[162] El fenicio Ínaco, padre de Ío y de Egialeo, dio su nombre a este río de la Argólida (hoy Najo o Planizza), que corre de N a S, pasa por Argos y desagua en el golfo Argólico.

[163] Este rey, el último de Ilión y descendiente de Dárdano, fundador de su linaje, murió al pie del ara de Zeus Herceo, adonde se había refugiado, a manos de Pirro o Neoptólemo, hijo de Aquiles.

[164] El texto griego dice ὑψηλῶν δ᾽ ἐπὶ ναῶν, en los elevados templos, porque los de Zeus, Hera y Atenea, según Vitruvio, se edificaban generalmente en las eminencias. Adviértase que Hera era adorada generalmente en Argos, y que, como sucede entre nosotros, se depositaban en los edificios consagrados al culto los trofeos de los enemigos.

[165] De todos estos personajes hemos hablado ya en nuestras notas al Orestes.

[166] Este pretexto, como puede verse en el Agamenón de Esquilo, y más adelante en esta misma tragedia (versos 1010-1014), fue el sacrificio en Áulide de Ifigenia, hija de Clitemnestra y de Agamenón. En Esquilo se atribuye también a sus celos de Casandra, esclava hija de Príamo, que trajo de Troya.

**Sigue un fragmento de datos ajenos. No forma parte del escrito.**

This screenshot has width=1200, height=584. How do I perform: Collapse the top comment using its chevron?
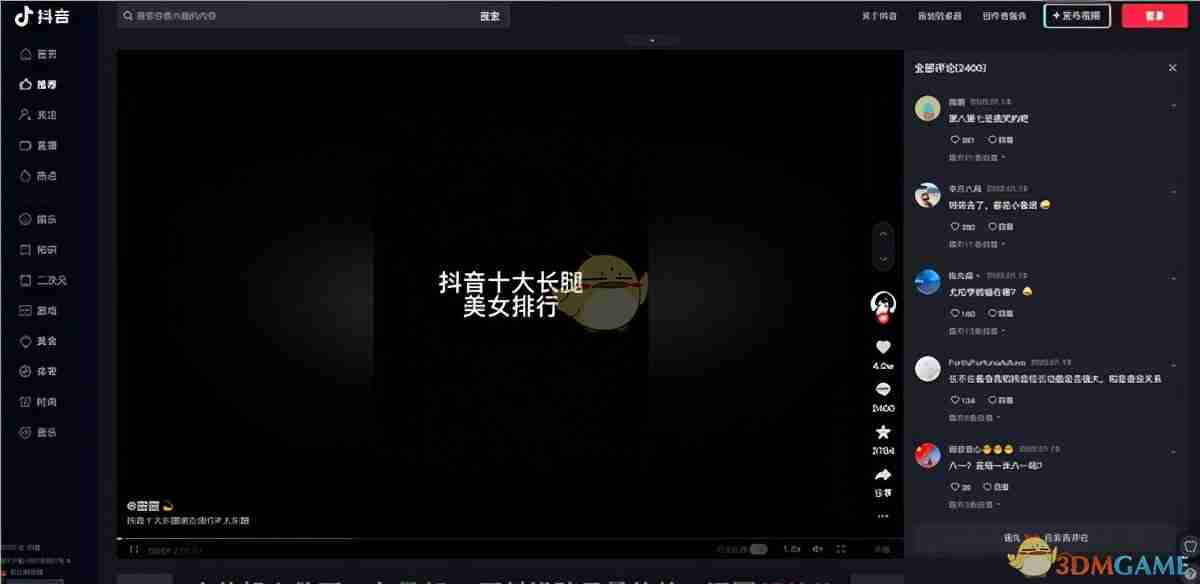tap(1173, 105)
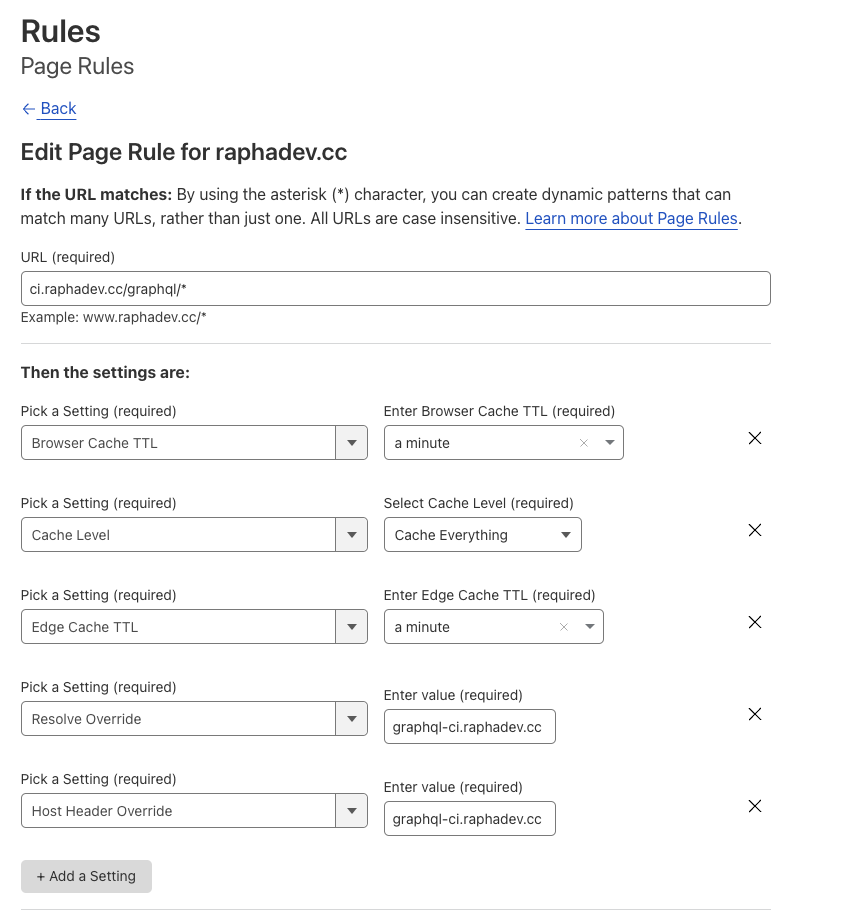
Task: Expand the Browser Cache TTL duration dropdown arrow
Action: (x=610, y=443)
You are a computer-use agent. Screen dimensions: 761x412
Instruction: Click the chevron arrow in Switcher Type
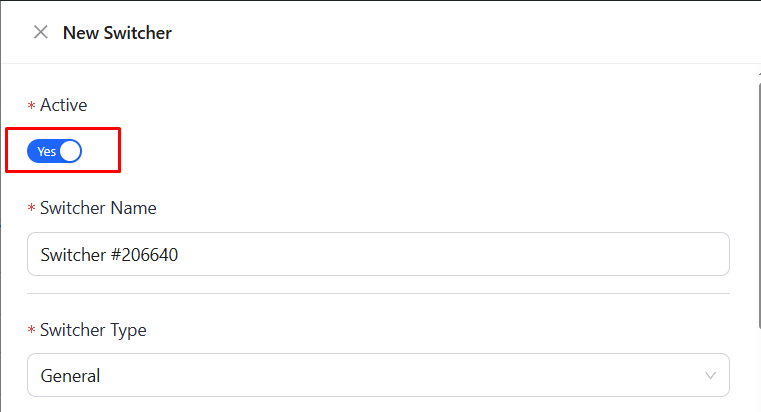[710, 376]
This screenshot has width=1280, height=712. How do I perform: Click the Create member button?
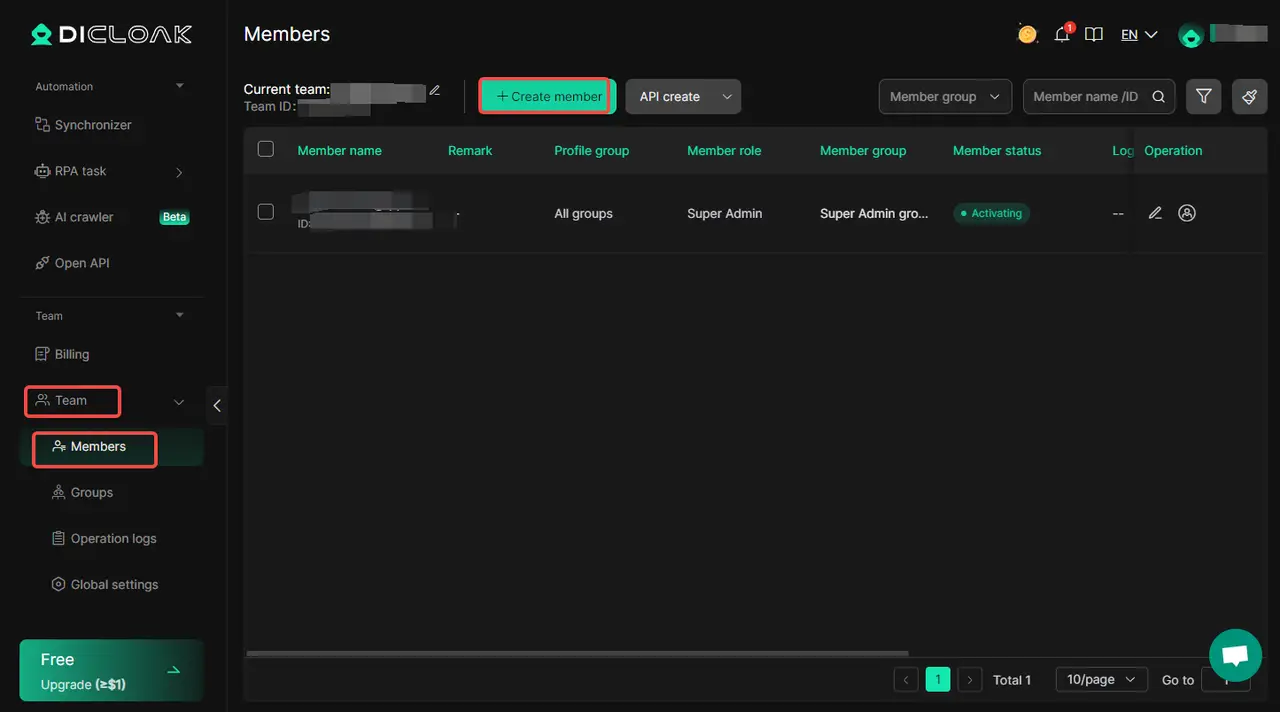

[167] Electra pronuncia aparte estas palabras que encerramos en un paréntesis, porque de otra manera no se podría suponer que diga en ellas delante de su esposo que no lleva el cántaro en su cabeza obligada por la necesidad, y poco después lo contrario.

[168] Los griegos se rasuraban el cabello en señal de duelo, y lo ofrecían a los manes de sus parientes muertos, como hace aquí Orestes.

[169] El mesodo (en griego μεσῳδός) significa propiamente entrecanto. Era una especie de estribillo o canto corto que se halla entre las estrofas.

[170] Esquilo refiere en Las Euménides la muerte de Agamenón a su vuelta de Troya. Al salir del baño, su esposa Clitemnestra lo envolvió en una red, y ella y Egisto lo cosieron a puñaladas.

[171] El palio (φᾶρος, ἱμάτιον) era un paño grande de lana, cuadrado o cuadrilongo, que se sujetaba en la garganta o en el hombro con un broche. A veces era el único vestido que cubría el cuerpo; pero generalmente se ponía encima de la túnica. Se llevaba de distintas maneras, según el capricho de su dueño o la estación del año.